Below are the entries; tally the lines holding the string "question" and give only that figure.

[Start of Attachment]

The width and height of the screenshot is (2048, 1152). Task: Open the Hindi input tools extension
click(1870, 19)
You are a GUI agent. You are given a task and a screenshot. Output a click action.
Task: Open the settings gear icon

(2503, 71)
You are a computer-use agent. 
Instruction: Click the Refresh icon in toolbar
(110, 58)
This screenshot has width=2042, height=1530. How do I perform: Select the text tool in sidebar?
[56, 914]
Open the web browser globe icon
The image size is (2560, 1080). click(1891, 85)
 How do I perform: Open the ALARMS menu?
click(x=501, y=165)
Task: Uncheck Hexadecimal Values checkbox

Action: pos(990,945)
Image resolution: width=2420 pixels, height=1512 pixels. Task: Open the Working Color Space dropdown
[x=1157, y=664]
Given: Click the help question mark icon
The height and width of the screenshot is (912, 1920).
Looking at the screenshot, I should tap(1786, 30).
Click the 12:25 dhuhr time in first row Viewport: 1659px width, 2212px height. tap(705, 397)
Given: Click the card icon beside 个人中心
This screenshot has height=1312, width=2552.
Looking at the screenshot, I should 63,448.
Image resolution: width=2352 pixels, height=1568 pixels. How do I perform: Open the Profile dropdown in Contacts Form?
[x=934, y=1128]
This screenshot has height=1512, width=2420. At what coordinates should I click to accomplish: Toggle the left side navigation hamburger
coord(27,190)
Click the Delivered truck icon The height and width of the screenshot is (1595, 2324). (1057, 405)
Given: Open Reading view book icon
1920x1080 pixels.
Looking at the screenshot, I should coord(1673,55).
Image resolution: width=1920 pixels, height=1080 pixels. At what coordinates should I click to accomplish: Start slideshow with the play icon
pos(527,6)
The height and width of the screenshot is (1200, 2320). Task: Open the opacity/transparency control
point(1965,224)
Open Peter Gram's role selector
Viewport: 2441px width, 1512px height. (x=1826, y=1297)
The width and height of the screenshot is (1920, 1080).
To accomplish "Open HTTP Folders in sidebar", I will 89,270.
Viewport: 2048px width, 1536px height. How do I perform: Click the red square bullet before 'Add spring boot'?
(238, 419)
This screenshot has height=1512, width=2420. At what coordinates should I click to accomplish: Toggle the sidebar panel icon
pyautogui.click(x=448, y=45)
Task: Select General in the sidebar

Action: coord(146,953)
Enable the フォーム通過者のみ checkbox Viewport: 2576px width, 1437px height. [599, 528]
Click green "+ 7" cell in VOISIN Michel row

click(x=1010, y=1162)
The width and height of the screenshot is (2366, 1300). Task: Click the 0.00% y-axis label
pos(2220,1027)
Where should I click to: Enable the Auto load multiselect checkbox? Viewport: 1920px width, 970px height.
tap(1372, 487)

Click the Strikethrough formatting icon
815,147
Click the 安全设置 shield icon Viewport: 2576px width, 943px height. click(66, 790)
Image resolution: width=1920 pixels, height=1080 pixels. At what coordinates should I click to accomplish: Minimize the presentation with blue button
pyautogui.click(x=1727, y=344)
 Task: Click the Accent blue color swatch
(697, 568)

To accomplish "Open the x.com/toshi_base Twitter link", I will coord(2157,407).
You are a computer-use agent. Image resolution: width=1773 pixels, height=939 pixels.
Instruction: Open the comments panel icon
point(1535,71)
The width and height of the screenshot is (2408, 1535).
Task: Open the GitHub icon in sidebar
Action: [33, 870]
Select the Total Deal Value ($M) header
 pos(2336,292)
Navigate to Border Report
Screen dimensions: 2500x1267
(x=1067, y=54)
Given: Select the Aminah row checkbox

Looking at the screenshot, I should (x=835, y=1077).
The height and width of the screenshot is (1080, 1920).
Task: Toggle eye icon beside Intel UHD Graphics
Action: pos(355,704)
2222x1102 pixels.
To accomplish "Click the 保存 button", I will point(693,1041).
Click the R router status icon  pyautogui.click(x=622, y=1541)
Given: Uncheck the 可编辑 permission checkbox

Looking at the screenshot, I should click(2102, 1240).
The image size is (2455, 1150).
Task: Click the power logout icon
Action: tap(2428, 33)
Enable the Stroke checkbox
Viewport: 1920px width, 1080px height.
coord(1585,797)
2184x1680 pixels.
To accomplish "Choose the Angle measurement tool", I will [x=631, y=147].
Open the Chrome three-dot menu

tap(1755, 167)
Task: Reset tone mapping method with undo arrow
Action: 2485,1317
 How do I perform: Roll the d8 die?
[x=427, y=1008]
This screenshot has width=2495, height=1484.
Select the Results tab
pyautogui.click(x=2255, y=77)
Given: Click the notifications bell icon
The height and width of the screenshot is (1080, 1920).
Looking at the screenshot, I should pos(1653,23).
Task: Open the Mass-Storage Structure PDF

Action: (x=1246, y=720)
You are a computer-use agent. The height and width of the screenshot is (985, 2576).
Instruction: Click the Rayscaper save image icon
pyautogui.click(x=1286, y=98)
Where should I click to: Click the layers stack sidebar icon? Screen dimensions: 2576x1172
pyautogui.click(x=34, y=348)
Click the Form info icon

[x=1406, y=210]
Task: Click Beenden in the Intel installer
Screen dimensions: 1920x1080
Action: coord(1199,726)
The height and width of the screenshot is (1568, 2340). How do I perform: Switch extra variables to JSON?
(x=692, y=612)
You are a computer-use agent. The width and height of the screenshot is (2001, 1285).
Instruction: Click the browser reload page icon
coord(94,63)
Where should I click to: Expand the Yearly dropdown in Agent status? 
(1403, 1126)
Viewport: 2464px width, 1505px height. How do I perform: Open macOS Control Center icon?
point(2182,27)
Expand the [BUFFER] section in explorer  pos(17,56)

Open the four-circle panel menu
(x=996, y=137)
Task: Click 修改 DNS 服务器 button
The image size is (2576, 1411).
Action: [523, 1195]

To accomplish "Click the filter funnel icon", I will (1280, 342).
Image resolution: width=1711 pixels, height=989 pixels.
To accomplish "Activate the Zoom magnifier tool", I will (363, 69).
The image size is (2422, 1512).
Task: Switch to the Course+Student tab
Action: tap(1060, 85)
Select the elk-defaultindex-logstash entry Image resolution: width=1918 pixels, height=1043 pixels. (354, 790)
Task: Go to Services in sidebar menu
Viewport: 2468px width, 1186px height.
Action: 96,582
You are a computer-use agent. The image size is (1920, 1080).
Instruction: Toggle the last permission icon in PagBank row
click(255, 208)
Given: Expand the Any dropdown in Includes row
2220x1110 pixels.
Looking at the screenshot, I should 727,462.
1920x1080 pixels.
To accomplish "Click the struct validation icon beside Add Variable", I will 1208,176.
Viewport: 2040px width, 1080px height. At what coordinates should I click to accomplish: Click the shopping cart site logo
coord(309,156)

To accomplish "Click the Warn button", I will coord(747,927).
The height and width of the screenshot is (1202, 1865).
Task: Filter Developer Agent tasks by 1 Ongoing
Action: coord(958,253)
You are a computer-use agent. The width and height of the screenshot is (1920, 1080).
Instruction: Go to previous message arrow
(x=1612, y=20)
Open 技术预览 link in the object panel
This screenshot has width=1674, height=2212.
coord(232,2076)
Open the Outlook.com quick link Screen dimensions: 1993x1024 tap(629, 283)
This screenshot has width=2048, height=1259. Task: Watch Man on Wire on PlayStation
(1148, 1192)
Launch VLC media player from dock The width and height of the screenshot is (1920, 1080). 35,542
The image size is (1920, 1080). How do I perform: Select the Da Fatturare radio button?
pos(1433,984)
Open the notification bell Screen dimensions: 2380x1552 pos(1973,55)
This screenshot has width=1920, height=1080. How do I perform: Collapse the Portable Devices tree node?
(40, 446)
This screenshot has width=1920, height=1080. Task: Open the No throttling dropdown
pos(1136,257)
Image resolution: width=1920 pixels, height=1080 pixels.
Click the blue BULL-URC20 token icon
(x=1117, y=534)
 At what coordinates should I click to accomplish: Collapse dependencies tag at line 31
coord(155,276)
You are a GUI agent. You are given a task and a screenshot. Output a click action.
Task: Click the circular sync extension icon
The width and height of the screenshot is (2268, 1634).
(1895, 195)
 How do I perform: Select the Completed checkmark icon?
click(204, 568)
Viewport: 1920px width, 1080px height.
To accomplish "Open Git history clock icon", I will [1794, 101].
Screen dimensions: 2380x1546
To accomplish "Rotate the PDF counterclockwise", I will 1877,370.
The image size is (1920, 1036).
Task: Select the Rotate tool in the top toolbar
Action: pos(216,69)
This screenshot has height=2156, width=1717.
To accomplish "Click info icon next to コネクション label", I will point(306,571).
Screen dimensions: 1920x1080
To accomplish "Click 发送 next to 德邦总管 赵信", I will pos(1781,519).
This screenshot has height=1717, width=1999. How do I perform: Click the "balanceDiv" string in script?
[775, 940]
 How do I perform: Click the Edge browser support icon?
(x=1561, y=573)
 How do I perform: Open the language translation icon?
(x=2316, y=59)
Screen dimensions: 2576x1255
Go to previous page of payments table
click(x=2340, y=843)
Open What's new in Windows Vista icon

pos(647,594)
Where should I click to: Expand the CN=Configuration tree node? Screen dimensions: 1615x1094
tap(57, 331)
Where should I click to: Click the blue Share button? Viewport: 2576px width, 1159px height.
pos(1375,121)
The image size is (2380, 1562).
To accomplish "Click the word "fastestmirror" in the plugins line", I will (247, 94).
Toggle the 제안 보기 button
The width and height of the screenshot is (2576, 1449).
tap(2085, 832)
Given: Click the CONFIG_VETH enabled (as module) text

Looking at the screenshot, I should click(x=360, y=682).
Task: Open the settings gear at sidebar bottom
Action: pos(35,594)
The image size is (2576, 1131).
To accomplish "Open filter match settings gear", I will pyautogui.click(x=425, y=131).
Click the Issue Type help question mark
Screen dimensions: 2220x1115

[End of Attachment]

### SOLUTION BELOW
2